### EXERCISE DATA

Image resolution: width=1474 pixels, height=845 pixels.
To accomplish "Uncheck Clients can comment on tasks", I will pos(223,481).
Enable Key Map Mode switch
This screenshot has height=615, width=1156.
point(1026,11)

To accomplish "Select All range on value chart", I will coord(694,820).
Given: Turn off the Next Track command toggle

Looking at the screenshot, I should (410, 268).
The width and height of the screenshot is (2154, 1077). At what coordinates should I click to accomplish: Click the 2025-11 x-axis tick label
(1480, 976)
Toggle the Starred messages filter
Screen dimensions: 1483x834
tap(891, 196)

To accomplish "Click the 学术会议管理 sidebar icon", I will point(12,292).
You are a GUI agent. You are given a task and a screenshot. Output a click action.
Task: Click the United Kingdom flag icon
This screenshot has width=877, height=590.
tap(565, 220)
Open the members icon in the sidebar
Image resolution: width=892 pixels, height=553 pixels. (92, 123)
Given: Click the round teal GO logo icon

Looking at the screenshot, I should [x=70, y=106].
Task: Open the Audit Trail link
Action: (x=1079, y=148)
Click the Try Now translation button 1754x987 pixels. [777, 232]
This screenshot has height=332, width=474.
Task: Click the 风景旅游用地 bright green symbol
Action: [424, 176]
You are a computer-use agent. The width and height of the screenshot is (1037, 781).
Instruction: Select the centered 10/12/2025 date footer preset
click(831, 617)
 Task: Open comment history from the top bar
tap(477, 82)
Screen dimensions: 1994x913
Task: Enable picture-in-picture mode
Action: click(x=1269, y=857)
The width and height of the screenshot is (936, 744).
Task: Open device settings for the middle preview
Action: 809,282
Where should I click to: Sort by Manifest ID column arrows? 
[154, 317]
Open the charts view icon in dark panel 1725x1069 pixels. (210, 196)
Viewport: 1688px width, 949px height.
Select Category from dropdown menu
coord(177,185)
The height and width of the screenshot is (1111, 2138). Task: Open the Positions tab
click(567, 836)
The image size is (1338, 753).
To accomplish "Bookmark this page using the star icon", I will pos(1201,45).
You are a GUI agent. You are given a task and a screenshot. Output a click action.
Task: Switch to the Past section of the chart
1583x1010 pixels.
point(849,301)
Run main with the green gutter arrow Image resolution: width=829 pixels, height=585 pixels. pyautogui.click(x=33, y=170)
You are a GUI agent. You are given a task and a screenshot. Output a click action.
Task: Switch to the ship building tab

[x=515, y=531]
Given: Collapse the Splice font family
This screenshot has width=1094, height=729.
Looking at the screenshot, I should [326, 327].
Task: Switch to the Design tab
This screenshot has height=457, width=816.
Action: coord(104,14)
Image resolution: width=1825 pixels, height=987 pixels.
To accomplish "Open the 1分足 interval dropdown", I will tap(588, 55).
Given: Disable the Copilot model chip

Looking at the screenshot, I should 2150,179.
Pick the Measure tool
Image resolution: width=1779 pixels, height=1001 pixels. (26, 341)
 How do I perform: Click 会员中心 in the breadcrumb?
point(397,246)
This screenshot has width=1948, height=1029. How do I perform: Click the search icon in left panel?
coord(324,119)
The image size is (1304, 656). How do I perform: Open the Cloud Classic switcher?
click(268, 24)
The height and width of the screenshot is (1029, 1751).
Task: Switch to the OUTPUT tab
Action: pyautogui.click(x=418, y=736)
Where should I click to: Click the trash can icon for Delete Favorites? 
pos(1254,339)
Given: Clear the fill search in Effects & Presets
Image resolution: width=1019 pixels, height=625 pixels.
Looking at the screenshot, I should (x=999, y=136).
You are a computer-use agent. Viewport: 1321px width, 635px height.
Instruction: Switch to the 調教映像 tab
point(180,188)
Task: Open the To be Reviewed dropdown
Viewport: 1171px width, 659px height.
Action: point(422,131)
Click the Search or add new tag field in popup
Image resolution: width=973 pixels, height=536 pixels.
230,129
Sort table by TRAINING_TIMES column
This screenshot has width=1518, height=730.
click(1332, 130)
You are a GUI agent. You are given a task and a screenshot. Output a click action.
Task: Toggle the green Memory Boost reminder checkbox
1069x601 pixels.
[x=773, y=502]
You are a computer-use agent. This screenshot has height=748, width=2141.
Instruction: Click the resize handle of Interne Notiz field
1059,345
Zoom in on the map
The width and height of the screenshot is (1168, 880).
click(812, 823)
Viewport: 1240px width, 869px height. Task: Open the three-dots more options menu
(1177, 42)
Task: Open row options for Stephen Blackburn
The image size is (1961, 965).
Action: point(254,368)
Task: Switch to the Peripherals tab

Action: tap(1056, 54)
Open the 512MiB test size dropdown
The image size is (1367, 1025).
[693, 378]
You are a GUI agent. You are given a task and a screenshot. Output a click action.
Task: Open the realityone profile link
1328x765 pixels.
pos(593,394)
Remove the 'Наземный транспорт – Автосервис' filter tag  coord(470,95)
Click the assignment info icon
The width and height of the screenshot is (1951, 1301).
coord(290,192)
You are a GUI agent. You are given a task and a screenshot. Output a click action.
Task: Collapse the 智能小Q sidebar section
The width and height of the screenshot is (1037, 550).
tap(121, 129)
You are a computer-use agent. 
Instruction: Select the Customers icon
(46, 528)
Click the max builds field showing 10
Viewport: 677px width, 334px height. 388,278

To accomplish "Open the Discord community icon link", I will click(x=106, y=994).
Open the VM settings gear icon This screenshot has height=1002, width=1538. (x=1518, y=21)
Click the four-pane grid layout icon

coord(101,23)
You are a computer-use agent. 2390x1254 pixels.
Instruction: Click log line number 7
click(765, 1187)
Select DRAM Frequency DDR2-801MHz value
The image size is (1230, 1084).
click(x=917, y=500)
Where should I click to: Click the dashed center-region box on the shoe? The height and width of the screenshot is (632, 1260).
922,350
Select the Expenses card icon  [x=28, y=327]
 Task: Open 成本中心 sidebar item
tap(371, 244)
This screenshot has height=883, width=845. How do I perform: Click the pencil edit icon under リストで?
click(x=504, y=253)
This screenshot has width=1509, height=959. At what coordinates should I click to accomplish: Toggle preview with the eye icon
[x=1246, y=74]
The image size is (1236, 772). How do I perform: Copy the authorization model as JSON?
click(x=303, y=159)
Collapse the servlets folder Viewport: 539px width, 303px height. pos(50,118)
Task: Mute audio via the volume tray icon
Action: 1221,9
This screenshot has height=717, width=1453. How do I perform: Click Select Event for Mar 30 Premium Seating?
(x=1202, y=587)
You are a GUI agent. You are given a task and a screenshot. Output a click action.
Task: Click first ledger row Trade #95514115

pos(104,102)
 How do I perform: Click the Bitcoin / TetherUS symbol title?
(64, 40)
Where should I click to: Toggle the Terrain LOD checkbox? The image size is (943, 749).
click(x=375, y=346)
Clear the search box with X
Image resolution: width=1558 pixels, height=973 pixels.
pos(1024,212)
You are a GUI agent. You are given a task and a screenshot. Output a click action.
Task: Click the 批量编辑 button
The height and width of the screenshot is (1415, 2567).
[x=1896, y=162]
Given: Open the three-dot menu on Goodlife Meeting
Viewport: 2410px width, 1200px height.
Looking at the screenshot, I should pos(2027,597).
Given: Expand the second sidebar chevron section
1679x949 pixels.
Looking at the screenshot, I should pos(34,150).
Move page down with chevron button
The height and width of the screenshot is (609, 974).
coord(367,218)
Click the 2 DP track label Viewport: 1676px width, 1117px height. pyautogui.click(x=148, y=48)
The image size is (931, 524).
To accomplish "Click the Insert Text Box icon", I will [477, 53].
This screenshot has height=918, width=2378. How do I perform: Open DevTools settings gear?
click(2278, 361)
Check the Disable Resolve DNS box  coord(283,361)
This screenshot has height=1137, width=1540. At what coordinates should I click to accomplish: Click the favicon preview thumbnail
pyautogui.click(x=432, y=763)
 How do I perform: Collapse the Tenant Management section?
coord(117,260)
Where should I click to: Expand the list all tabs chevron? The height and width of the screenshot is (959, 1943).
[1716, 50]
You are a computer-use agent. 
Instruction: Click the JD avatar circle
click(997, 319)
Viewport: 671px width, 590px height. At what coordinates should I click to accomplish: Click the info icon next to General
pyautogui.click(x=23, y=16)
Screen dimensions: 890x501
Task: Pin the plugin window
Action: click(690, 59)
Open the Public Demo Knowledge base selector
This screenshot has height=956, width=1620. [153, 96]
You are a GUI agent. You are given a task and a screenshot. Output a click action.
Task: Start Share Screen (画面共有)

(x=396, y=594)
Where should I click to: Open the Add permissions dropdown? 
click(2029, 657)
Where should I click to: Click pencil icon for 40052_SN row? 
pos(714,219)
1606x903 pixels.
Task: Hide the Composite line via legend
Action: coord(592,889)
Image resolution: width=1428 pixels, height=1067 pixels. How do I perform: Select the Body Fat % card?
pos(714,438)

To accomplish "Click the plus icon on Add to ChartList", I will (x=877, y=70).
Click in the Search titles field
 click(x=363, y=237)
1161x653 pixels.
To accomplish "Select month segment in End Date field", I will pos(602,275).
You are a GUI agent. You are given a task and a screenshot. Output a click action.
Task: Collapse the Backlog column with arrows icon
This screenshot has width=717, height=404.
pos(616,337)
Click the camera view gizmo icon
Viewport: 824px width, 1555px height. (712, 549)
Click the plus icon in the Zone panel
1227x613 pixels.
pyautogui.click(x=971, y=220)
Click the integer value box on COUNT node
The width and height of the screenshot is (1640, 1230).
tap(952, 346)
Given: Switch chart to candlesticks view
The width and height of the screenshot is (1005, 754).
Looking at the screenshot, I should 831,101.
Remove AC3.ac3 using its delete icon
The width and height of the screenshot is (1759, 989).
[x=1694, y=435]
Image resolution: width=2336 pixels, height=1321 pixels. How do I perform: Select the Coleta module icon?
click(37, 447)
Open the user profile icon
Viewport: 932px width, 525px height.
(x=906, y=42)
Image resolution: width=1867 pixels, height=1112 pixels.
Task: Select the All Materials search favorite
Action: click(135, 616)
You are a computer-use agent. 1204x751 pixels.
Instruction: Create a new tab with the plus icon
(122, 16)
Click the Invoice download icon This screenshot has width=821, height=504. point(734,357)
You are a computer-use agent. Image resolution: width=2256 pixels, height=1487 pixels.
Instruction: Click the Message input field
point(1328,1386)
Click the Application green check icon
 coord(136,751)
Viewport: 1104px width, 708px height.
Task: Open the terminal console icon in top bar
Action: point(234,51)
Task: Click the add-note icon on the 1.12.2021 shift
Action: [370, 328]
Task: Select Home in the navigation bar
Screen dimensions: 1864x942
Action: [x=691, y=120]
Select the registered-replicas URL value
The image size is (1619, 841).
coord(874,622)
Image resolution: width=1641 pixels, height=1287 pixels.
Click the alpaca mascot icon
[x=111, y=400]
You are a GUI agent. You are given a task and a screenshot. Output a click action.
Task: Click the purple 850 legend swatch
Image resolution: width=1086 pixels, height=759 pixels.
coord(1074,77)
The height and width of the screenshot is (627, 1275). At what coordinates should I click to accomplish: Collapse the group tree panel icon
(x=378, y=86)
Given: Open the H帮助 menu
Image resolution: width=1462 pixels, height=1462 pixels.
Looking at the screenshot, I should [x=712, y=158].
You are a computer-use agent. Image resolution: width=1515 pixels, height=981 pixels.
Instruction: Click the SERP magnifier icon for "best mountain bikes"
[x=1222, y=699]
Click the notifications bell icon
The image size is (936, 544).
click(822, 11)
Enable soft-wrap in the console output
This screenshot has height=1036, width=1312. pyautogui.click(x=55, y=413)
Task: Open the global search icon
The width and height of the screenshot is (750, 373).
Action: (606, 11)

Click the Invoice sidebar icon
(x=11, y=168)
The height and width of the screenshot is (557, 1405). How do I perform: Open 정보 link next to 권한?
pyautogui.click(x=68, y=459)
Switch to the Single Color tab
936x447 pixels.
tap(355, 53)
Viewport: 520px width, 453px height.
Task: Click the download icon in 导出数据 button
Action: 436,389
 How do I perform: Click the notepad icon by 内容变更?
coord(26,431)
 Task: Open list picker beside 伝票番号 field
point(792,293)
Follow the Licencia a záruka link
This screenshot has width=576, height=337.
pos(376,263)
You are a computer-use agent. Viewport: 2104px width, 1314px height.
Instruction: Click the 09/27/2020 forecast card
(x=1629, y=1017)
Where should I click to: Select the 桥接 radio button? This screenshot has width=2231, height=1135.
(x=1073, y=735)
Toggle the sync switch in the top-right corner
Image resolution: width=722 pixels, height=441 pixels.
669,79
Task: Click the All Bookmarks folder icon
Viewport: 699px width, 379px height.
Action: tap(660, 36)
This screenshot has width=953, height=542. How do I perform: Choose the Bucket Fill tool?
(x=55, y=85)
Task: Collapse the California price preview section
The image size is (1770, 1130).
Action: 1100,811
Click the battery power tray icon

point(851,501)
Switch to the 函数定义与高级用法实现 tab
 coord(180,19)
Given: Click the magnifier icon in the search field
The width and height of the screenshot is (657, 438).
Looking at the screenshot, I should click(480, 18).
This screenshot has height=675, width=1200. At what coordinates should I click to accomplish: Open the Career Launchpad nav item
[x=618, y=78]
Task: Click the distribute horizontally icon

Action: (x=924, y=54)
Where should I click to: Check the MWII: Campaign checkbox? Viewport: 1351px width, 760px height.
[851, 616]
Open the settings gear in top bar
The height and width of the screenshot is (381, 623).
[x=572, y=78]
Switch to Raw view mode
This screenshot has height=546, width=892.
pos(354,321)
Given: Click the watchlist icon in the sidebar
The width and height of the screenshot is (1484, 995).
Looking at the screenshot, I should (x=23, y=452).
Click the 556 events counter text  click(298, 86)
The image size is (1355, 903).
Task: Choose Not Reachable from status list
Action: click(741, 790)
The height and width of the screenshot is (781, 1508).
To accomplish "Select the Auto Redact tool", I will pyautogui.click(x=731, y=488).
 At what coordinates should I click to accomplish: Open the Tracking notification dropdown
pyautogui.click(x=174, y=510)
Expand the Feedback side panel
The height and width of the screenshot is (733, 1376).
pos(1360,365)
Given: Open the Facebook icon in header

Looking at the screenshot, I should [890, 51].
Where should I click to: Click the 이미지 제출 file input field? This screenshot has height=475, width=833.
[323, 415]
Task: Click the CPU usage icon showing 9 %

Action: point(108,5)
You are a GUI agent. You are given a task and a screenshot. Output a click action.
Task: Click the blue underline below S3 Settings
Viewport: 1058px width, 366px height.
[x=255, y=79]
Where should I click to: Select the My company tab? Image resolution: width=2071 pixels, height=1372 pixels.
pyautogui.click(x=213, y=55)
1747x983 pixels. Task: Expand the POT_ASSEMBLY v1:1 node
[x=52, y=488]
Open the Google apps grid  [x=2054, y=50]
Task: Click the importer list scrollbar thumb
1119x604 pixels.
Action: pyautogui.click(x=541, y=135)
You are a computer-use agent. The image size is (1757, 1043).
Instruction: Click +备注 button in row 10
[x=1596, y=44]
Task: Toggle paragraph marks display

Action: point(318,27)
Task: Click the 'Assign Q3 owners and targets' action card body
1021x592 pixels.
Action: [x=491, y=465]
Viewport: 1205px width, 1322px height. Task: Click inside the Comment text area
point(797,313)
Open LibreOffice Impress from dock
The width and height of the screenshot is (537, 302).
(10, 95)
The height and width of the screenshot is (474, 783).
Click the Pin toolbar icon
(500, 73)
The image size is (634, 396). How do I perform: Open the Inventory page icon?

### ACTIVITY
Using the material above, find each line that holds "filter" and copy that line.

### RESPONSE TO THIS TASK
Toggle the Starred messages filter
Remove the 'Наземный транспорт – Автосервис' filter tag  coord(470,95)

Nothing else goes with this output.